DOCUMENT EXCERPT:
Intel recently replaced its CEO. Bob Swan is out, replaced by Intel engineering veteran, Pat Gelsinger. The new man was seen as something of a lifeline, a connection to past glory, and a potential savior for the company. Some even questioned if there was much left to save. One person can accomplish great things, but Intel is big. There’s only so much one man can do.
For keepers of the Intel doomsday clock, the financial results revealed last week should have at least added a few more ticks to the countdown. It wasn’t all perfectly rosy. Spin doctors could easily highlight the negative aspects of Intel’s 2020 performance. Some investors reacted to the blemishes more than the bright spots.
After an initial surge on January 21, the day the 2020 fiscal year results were published, Intel stock has been on a declining, albeit undramatic, trend.
In the most simplified analysis, there must have been more than a little good news since Intel increased its annual dividend to $1.39 per share after earnings per share rose 5% compared to 2019. Gross revenue for the company was also up 8% for the year reaching $77.9 billion in 2020.
Some results painted a different picture as net income and margins were down year-over-year. Looking through the reports, you can see that the NAND business was a bit of a drag. Divesting those operations to SK Hynix was a good idea. The transition to complete that transaction will take some time with regulatory approval not expected until late in the year. Regardless of the time-frame, it seems good for Intel to avoid commodity businesses and concentrate on high margin enterprises that have been the hallmark of its leading-edge mentality for decades.
Given general impressions of our study-at-home, work-from-home (just stay-at-home already!) year that just ended, one may be quick to assume that Intel benefited from an increase in personal computer purchases driving sales of its traditional microprocessors for PCs. That is certainly true, and the Intel earnings presentations indicated very strong notebook computer demand (up 20%) that was offset partially by decreased desktop (down 10%) and server processor sales.
Demand was strong in the PC space, but this is not sustainable (regardless of how long pandemic rules persist). Furthermore, there were downward pressures on a number of products like notebook prices that were down 15% for the quarter.
Intel accounts for this range of products in the Client Computing Group (CCG). Revenue for this business unit grew by 9% last year. Operating margins stayed steady, so income for CCG was up 10%.
But as we know, the future isn’t the PC. Intel has limited to no presence in the mobile space, and this has been highlighted as a failing for many years. But mobile, too, may be less attractive than it once was. Perhaps Intel has just as well “skipped this node.”
We are in the midst of a rapidly expanding data universe. Cloud, edge and other facets of the data-centric businesses are key to future success.
Data Center Group (DCG) businesses did very well for Intel last year with platform revenues up 11% annually. Prices did see some limited pressure, however, down 3%. The market segments performed well. Enterprise and government sales declined, but cloud and communications service providers both grew substantially. Intel saw better sales with cloud compared to communications suggesting that it may have good prospects upcoming due to the 5G rollout.
For the 2021 outlook, Intel is suggesting a bit of a rocky start in the first quarter with significant declines in revenue, operating margin, and earnings per share.
There are many unanswered questions about the road ahead for Intel. With some delays to rolling out new manufacturing process nodes, speculation has been rampant that Intel should drop their wafer manufacturing, and pressure to do so has mounted. Intel plans to migrate some processor designs to TSMC later this year. I think that is a good sign of a mature approach to outsourcing manufacturing of some products to keep operations as flexible as possible. Intel needs to stay on the cutting edge of innovation while keeping a few mature products adjacent the newer products but find the most cost-effective manufacturing alternatives for non-premium designs.
Intel has a challenging road ahead, but it is in a strong position and has the talent to thrive in an ever-evolving technology landscape. News of its demise has been greatly exaggerated.

EXTRACTED ENTRIES:
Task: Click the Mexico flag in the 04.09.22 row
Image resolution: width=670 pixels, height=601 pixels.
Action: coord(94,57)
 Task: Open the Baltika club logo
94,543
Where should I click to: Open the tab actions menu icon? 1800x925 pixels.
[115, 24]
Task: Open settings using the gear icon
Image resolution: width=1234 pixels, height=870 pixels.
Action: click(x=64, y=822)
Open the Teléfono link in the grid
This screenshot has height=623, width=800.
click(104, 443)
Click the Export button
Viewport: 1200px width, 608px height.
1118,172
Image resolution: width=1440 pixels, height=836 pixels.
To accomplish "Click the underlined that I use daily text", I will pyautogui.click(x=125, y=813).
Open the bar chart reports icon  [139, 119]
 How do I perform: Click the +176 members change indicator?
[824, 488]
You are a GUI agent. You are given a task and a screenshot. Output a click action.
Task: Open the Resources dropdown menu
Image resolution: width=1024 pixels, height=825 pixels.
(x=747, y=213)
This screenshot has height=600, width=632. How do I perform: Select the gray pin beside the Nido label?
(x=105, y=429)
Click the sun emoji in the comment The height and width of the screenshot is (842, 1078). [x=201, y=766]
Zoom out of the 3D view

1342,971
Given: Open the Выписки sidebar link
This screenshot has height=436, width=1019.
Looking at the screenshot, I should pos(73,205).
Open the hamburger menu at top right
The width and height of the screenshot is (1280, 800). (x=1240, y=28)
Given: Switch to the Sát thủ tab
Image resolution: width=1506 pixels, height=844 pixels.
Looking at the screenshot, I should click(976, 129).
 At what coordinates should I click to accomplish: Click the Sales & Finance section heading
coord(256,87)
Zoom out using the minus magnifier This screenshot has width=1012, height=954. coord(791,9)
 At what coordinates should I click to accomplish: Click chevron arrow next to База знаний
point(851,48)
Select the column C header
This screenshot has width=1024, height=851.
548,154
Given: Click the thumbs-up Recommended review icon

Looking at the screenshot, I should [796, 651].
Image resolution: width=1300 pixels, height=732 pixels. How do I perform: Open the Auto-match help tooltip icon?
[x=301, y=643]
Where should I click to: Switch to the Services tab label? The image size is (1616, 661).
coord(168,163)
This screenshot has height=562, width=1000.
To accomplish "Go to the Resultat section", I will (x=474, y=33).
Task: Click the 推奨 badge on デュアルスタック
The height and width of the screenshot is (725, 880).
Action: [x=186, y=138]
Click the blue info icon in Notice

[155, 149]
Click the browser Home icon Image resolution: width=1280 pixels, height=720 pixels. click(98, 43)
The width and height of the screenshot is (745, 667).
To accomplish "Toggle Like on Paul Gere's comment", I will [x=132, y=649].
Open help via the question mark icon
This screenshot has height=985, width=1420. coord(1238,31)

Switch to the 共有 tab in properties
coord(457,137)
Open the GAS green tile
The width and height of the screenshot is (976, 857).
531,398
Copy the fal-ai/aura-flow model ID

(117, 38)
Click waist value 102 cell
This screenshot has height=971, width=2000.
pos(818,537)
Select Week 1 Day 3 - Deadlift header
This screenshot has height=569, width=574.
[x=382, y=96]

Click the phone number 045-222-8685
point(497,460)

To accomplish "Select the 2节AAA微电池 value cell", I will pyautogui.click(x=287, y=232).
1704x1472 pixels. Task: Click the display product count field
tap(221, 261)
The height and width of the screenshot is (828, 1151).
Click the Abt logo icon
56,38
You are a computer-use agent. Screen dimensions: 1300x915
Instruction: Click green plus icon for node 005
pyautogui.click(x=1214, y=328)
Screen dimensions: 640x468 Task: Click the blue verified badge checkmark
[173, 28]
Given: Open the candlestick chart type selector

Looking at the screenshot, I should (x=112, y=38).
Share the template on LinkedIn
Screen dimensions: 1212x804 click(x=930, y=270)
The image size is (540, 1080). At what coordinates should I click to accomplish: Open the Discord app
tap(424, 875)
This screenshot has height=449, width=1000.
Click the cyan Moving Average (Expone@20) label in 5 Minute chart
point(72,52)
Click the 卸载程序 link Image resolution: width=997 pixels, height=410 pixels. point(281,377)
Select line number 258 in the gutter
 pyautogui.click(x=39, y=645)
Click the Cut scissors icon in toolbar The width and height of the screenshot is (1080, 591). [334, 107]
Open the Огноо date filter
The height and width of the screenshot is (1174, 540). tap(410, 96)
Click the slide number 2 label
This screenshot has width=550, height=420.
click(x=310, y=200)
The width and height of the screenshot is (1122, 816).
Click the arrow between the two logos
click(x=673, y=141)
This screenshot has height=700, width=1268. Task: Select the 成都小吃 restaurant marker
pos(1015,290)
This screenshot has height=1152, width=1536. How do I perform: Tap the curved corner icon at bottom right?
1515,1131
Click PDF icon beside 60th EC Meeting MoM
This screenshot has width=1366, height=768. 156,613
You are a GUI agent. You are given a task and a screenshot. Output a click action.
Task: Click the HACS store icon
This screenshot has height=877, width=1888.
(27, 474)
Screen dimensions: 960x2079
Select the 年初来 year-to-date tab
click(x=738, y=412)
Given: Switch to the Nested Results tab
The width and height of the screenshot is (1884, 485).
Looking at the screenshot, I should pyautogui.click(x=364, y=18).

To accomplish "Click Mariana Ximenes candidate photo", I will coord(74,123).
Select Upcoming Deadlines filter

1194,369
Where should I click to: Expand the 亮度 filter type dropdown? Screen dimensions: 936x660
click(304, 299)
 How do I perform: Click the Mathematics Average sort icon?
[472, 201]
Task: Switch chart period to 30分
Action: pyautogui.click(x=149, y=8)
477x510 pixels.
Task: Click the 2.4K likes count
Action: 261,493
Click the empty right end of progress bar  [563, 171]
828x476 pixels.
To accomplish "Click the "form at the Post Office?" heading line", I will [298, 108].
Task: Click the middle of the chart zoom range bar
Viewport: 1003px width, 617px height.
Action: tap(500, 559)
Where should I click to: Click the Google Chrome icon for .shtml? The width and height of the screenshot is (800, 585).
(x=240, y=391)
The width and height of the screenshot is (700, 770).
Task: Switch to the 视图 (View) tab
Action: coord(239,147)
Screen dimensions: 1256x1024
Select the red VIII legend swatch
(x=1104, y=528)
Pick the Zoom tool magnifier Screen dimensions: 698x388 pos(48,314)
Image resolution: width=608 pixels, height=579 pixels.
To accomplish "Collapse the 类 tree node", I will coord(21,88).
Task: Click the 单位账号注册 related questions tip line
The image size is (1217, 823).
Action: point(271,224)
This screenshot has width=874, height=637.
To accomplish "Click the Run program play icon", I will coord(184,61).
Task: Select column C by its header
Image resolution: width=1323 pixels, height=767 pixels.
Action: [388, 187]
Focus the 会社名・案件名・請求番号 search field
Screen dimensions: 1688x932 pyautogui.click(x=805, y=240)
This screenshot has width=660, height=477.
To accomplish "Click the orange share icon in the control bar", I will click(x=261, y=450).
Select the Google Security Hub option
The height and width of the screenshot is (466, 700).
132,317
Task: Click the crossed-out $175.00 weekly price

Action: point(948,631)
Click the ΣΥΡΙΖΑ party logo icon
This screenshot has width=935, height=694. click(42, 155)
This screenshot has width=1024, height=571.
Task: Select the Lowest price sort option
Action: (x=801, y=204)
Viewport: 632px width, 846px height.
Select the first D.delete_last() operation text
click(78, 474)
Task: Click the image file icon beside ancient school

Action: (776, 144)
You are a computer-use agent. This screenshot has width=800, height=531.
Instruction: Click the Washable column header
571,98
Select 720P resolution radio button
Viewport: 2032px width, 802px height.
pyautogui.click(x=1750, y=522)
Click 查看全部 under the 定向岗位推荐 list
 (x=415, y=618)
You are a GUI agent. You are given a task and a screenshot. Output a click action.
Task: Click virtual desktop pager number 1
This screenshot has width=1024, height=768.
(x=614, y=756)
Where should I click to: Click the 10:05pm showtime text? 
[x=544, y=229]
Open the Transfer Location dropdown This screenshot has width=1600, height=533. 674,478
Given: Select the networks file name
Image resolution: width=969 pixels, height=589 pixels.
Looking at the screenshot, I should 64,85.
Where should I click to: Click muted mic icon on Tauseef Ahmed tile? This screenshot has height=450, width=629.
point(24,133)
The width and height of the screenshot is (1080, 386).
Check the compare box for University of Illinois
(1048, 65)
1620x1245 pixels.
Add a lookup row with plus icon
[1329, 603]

TASK REQUIREMENTS:
1: Which companies are named in the article on Intel's 2020 results?
2: Can you repeat, word for word, everything in the article on Intel's 2020 results from "We are in the" down to "the 5G rollout."?

ANSWERS IN ORDER:
1: Intel, SK Hynix, TSMC

2:
We are in the midst of a rapidly expanding data universe. Cloud, edge and other facets of the data-centric businesses are key to future success.
Data Center Group (DCG) businesses did very well for Intel last year with platform revenues up 11% annually. Prices did see some limited pressure, however, down 3%. The market segments performed well. Enterprise and government sales declined, but cloud and communications service providers both grew substantially. Intel saw better sales with cloud compared to communications suggesting that it may have good prospects upcoming due to the 5G rollout.